GIVEN ENTRIES -
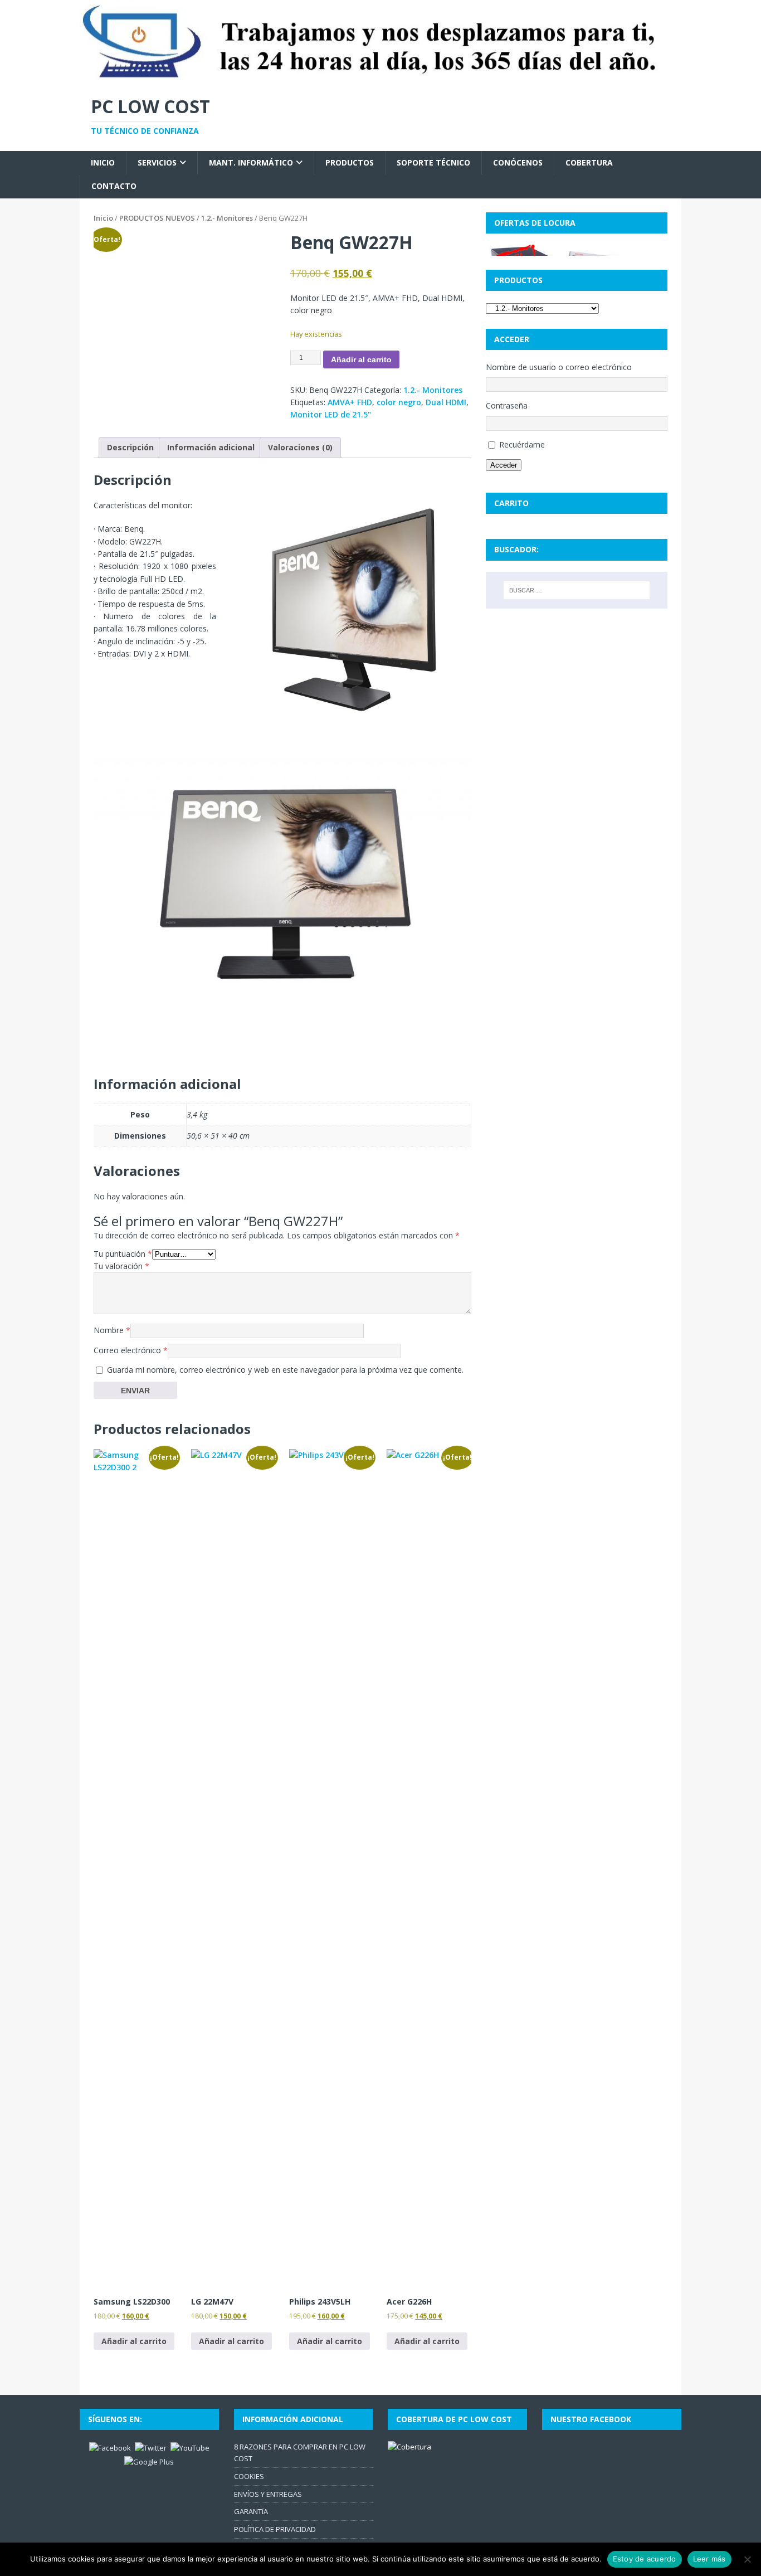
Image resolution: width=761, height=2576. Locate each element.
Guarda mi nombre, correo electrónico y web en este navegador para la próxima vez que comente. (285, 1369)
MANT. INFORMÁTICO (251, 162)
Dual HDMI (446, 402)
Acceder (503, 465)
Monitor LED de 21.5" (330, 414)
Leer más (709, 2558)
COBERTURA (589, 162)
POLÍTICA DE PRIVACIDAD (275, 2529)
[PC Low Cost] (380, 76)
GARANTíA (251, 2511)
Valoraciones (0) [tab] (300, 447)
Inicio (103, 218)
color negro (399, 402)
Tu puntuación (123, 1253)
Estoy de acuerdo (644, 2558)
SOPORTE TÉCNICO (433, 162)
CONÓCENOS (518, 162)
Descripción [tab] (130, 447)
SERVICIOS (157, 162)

REQUIRED WORK - Starting at the line that contains "COBERTURA (589, 162)", output every remaining line of the data exactly, and stop after the last one.

REPLY -
COBERTURA (589, 162)
POLÍTICA DE PRIVACIDAD (275, 2529)
[PC Low Cost] (380, 76)
GARANTíA (251, 2511)
Valoraciones (0) [tab] (300, 447)
Inicio (103, 218)
color negro (399, 402)
Tu puntuación (123, 1253)
Estoy de acuerdo (644, 2558)
SOPORTE TÉCNICO (433, 162)
CONÓCENOS (518, 162)
Descripción [tab] (130, 447)
SERVICIOS (157, 162)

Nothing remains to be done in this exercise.